One of the biggest issues with cancer and its treatment is the flow of information has been seriously impeded for many decades. Much of the most important information regarding a patient and their treatment is done freehand by the physician in a blank section set aside for this purpose. The problem has been how to streamline that data into a collective database.
That problem is swiftly seeing a remedy with Tempus, Co-founded by Eric Lefkofsky. Tempus is a revolutionary program that is serving a variety of needs within the medical field. One of the most important ways that Tempus is changing the way that cancer treatments are being delivered is through the optical recognition of native handwriting.
This new scanning process enabled Tempus to read the physician’s hand written notes on the patient and store them into a database in an easy to read format. This alone will branch out of just cancer treatment and will change the way a whole range of diseases will be monitored and treated.

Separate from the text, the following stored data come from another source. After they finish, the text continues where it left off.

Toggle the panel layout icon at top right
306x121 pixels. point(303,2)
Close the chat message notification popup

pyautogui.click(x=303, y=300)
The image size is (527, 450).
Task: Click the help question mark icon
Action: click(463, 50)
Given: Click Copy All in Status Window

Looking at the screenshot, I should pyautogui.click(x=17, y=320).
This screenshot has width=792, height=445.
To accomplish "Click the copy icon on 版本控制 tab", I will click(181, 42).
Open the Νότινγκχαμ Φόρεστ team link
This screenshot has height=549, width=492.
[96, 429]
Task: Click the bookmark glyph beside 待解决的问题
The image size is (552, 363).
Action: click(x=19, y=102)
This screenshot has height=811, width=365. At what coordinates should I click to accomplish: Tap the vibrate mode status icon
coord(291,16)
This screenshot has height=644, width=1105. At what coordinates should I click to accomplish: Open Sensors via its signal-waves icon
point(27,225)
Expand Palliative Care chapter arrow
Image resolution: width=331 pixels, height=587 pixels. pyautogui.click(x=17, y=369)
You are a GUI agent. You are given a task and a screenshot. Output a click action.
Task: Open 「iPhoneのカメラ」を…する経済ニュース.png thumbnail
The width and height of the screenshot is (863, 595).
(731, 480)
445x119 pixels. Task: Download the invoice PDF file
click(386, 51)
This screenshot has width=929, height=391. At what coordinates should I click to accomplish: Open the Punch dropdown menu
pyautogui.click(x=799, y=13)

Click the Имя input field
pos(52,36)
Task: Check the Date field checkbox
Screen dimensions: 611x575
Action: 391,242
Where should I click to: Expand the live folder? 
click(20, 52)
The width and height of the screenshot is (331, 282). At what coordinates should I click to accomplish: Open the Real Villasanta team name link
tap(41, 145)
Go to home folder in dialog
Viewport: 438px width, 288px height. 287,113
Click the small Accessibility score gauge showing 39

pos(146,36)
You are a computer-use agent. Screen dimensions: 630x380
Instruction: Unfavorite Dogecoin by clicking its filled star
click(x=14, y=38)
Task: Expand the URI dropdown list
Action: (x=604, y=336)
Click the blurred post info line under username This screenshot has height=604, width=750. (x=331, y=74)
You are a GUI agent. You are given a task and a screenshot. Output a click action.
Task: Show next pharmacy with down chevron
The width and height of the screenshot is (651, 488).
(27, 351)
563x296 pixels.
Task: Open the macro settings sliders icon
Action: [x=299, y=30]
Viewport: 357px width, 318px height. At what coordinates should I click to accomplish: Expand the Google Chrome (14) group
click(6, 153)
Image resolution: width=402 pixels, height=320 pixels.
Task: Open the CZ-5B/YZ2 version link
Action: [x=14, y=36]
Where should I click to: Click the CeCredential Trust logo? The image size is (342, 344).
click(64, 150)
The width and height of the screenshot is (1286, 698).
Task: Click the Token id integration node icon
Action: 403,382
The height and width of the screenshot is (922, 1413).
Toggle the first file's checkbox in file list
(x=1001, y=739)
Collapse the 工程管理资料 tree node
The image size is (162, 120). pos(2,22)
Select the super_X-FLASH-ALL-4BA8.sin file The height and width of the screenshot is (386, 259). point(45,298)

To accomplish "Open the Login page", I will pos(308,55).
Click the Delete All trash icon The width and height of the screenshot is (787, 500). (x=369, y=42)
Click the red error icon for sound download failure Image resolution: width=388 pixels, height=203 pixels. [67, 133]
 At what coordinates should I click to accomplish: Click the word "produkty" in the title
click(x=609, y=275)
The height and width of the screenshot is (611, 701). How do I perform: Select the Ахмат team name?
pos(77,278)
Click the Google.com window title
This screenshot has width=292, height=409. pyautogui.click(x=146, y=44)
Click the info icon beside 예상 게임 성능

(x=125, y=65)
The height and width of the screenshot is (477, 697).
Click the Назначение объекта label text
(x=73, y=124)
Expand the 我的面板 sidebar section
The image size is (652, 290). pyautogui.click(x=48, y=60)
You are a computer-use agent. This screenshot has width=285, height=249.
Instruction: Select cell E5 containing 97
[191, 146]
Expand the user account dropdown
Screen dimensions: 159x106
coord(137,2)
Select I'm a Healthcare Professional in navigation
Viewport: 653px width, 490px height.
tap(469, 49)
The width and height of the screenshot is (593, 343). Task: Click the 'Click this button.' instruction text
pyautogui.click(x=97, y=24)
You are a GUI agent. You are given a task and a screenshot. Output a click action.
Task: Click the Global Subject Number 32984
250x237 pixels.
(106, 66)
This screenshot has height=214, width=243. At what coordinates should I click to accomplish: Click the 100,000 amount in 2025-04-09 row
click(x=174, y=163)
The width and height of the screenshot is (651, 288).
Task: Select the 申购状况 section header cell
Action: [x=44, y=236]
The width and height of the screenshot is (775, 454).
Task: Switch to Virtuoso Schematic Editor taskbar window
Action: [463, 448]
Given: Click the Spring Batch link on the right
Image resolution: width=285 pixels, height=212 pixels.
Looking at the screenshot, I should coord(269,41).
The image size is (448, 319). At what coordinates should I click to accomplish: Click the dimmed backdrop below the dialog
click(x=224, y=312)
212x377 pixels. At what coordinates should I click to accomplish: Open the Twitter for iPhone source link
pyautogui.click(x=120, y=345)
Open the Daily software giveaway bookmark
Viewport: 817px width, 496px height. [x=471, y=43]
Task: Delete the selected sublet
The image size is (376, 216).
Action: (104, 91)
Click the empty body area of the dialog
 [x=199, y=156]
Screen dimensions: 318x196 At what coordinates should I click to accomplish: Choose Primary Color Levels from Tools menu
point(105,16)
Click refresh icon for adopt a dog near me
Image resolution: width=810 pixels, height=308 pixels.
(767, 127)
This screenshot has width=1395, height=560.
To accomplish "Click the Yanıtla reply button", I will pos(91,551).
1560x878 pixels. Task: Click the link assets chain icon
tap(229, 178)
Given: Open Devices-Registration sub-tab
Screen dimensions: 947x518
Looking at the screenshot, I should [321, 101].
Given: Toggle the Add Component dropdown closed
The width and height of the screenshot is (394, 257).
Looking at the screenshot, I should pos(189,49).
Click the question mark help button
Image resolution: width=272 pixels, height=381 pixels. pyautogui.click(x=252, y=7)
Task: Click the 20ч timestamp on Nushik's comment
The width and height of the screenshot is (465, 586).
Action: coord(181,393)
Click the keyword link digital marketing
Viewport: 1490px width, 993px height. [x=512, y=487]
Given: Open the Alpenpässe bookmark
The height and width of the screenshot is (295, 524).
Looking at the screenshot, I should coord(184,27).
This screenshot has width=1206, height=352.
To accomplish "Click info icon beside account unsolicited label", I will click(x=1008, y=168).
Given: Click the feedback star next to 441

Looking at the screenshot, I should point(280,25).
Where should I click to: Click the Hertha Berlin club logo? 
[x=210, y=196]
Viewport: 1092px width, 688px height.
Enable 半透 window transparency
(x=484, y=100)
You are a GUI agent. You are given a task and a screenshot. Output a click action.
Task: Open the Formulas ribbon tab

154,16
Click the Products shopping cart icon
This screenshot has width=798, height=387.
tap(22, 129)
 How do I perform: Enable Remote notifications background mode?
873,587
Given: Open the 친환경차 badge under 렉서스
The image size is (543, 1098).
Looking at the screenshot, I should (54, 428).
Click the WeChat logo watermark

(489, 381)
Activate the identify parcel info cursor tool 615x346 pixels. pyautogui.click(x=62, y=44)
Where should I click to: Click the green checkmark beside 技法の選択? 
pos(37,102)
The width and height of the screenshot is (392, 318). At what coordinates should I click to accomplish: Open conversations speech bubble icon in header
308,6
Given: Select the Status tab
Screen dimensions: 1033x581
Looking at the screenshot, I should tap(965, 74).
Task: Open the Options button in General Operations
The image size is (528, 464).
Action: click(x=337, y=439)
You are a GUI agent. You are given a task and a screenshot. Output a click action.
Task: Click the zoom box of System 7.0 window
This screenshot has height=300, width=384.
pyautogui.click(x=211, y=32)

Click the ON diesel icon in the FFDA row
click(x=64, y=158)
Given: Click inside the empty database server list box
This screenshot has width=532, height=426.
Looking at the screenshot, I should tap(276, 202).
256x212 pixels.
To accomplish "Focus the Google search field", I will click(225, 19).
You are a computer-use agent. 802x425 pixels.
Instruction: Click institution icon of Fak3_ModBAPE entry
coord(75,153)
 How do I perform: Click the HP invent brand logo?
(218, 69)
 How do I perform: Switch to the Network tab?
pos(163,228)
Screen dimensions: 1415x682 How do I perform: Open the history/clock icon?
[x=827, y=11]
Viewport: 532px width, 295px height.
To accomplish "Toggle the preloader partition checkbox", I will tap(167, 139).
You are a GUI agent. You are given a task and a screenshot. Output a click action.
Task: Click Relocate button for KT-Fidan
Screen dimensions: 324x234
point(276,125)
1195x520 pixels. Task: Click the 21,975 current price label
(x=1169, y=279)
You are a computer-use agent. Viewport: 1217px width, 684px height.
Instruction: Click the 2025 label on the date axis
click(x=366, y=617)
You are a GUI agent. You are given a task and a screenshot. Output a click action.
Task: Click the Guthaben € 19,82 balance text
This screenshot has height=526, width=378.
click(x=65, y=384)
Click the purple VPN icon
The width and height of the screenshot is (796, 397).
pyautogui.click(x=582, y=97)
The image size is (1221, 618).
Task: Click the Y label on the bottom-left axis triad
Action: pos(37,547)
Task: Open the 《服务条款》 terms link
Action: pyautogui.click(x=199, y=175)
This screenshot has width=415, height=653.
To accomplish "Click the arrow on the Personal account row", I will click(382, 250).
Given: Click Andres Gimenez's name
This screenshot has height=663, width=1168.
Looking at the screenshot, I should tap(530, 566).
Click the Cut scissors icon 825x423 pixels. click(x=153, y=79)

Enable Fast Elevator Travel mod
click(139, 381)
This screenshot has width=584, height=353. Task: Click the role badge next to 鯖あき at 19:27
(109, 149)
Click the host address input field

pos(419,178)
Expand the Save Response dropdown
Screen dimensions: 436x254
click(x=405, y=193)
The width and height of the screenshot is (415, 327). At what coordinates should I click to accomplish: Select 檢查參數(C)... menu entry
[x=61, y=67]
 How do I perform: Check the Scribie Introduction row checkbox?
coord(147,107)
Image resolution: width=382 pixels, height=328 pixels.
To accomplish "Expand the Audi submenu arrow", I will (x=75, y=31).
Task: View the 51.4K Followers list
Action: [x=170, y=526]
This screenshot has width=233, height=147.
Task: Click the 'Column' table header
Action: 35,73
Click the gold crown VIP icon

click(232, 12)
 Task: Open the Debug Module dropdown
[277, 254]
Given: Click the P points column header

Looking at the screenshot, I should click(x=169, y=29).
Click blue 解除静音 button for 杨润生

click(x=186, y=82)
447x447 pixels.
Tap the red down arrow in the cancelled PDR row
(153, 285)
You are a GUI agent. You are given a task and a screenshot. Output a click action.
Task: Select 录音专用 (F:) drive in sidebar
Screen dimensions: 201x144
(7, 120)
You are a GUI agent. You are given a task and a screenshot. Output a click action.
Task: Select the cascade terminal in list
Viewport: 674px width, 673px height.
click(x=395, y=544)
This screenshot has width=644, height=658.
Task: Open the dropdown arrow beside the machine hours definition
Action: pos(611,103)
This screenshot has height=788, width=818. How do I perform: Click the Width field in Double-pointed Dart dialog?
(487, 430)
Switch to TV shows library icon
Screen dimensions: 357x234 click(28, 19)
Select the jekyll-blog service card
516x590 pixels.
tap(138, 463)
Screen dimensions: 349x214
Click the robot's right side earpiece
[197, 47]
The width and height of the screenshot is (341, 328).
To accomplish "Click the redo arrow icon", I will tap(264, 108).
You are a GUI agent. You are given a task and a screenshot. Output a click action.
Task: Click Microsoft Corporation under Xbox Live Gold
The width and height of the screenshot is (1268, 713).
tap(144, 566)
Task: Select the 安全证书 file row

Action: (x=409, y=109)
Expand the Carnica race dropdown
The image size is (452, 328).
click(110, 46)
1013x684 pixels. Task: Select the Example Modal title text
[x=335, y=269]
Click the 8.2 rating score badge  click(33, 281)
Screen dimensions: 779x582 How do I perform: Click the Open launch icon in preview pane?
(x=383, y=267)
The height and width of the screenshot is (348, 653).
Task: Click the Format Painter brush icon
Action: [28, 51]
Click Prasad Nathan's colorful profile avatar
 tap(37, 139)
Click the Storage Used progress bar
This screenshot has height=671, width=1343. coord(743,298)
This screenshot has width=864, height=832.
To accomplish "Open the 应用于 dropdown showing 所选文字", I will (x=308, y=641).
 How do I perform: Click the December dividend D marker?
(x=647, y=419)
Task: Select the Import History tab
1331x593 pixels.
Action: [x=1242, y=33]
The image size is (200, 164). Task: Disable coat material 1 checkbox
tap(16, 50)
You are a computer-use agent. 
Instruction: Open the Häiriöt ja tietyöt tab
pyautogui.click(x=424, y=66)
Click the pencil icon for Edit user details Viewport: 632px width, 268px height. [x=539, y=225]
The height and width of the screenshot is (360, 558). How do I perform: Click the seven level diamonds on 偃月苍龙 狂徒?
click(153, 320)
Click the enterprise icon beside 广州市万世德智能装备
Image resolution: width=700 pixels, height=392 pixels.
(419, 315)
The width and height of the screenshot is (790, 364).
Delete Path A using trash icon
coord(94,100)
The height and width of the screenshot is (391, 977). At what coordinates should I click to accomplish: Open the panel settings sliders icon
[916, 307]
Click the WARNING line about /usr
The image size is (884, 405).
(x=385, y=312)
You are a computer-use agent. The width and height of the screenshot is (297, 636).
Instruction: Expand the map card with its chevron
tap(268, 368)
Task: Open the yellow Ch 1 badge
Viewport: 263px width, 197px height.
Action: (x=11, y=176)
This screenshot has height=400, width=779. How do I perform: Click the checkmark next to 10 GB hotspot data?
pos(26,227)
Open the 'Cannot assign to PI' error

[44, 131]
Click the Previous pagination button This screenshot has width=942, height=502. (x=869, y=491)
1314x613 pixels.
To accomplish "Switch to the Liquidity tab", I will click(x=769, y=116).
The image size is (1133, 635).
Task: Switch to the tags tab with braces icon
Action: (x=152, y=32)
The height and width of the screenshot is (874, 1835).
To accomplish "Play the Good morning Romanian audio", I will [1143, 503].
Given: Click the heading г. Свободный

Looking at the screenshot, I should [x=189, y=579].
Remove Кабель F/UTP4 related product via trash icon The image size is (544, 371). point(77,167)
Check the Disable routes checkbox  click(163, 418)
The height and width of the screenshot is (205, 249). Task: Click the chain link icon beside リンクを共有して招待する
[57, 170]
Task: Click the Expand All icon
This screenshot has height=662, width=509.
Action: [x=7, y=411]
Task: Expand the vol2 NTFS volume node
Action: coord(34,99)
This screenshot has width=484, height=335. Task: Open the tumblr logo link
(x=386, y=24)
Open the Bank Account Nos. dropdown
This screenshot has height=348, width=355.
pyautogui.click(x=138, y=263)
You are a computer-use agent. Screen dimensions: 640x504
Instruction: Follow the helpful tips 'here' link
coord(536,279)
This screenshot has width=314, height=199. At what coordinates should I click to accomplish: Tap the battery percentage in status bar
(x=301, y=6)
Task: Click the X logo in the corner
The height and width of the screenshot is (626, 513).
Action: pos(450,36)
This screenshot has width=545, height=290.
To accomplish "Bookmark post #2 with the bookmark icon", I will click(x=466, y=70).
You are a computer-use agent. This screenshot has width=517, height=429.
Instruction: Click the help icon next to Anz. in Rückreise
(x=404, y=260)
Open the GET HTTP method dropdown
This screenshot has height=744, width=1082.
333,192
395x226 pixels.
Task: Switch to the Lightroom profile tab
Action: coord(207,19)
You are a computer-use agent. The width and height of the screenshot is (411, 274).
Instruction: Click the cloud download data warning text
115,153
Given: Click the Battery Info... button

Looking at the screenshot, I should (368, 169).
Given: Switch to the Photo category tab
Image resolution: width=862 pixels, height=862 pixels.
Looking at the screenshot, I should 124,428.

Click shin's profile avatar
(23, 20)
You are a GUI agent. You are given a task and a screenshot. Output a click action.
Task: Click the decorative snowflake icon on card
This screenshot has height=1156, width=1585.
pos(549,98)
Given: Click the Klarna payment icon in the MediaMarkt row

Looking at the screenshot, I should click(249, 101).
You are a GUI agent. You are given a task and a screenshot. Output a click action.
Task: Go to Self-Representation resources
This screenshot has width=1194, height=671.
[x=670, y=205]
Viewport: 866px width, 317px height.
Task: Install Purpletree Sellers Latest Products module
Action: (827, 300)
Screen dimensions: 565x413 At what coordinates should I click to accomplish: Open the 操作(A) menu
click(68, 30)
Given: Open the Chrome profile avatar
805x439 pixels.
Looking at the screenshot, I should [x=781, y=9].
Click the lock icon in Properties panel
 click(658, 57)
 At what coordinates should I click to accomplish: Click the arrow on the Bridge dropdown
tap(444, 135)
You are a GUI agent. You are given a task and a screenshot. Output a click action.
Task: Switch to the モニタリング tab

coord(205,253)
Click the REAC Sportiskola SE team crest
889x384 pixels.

Another profound way that Tempus is helping to change the way that cancer treatment is being delivered is through its ability to scan and store collected data on human genome mapping. This is important because most of cancer research today is being done on how to prevent and treat the disease on a molecular level.
Eric Lefkofsky is a graduate of the University of Michigan in Ann Arbor and went on to receive his Juris Doctor degree from the University of Michigan Law School but his life’s path would not take him down the path of a legal career.
Initially, Eric was swept up in the dot-com revolution and before long he found himself to be a power player and when his wife was diagnosed with breast cancer, it changed his life in many ways. It was at this point when he saw the huge gap in the medical field and how to bridge it.